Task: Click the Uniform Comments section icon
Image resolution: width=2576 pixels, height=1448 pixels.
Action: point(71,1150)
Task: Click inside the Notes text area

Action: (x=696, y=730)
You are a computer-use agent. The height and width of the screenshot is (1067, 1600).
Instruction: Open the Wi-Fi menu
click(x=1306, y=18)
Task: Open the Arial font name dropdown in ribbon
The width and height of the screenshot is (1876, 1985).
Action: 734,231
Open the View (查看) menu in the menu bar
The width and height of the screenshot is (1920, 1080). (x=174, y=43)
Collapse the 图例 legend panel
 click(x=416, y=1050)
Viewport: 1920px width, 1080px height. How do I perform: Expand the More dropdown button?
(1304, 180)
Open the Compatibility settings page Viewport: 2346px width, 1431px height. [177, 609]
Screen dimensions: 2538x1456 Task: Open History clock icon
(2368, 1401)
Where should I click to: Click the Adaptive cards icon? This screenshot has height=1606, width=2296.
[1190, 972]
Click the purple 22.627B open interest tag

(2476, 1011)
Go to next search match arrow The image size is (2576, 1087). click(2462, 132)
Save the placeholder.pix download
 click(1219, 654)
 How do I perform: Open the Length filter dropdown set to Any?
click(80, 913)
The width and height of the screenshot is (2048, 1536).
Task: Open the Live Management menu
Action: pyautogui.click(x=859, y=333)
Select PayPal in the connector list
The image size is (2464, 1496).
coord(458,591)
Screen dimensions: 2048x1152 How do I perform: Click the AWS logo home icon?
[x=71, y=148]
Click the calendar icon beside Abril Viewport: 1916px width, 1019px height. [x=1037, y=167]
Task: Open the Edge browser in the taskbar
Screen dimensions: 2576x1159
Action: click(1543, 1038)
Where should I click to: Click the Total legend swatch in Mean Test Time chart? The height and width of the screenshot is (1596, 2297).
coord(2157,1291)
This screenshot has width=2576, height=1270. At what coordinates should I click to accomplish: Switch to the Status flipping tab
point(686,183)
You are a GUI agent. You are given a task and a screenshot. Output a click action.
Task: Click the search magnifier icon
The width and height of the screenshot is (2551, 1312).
----------
_DESCRIPTION OF THE TASK_. Write out every line from the data above that includes "search".

_COMPLETED TASK_.
Go to next search match arrow The image size is (2576, 1087). click(2462, 132)
Task: Click the search magnifier icon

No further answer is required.